> **PROBLEM DETAILS**:
Can you rewrite the records from the line with "Click the words STATE OF CALIFORNIA" up to and including the line with "coord(477,40)" as a Markdown table with the columns Row and Record line, omitting blank lines and leaving the pictures out?

> **RAW DATA**:

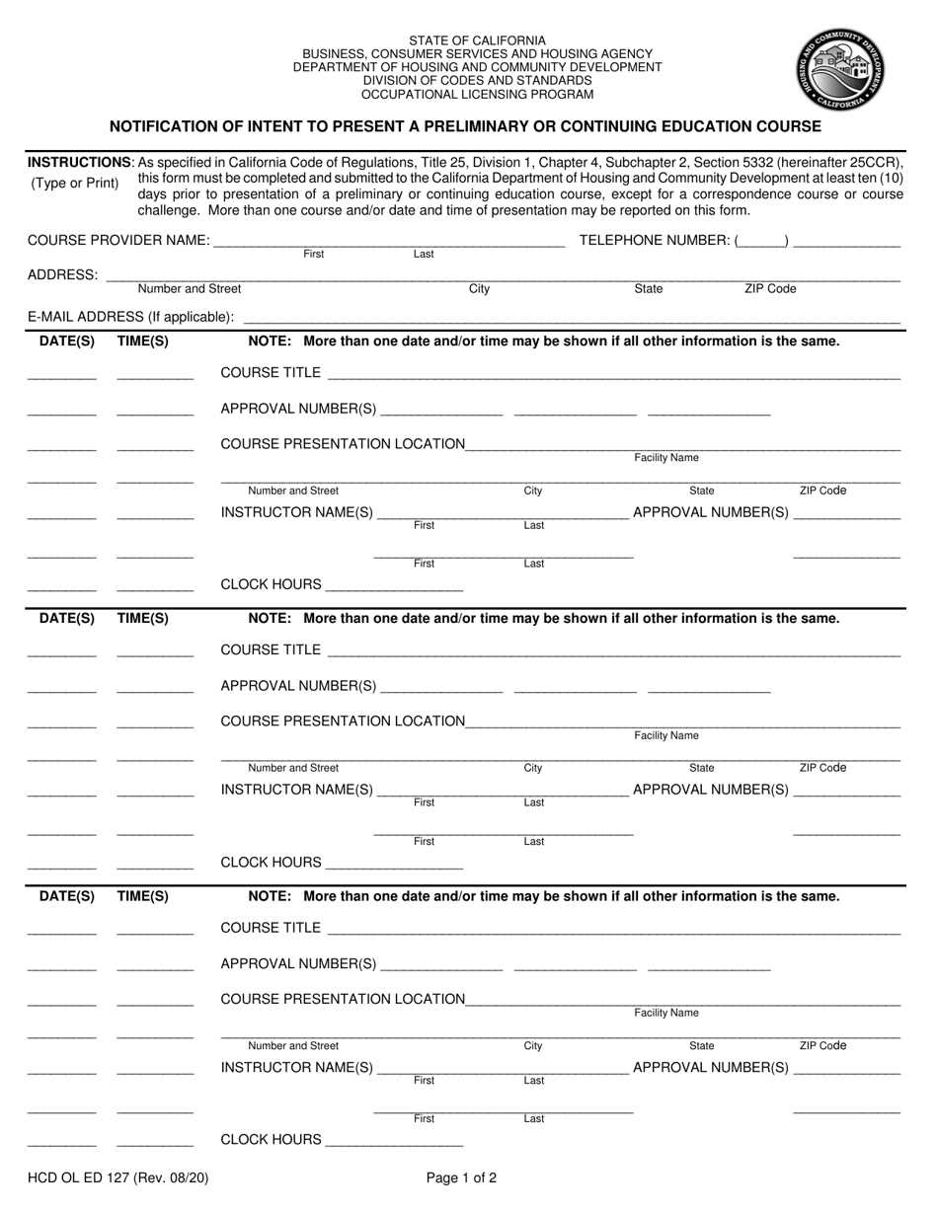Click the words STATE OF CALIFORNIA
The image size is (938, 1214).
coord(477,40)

---

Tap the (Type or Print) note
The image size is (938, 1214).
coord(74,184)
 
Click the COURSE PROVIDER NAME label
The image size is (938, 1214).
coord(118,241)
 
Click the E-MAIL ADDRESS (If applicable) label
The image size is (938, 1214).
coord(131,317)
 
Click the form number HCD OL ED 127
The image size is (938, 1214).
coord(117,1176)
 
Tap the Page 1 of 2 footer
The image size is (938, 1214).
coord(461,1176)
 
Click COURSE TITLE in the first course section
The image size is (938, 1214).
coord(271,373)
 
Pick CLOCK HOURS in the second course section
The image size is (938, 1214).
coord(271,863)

> **FINAL RESULT**:
| Row | Record line |
|---|---|
| 1 | Click the words STATE OF CALIFORNIA |
| 2 | The image size is (938, 1214). |
| 3 | coord(477,40) |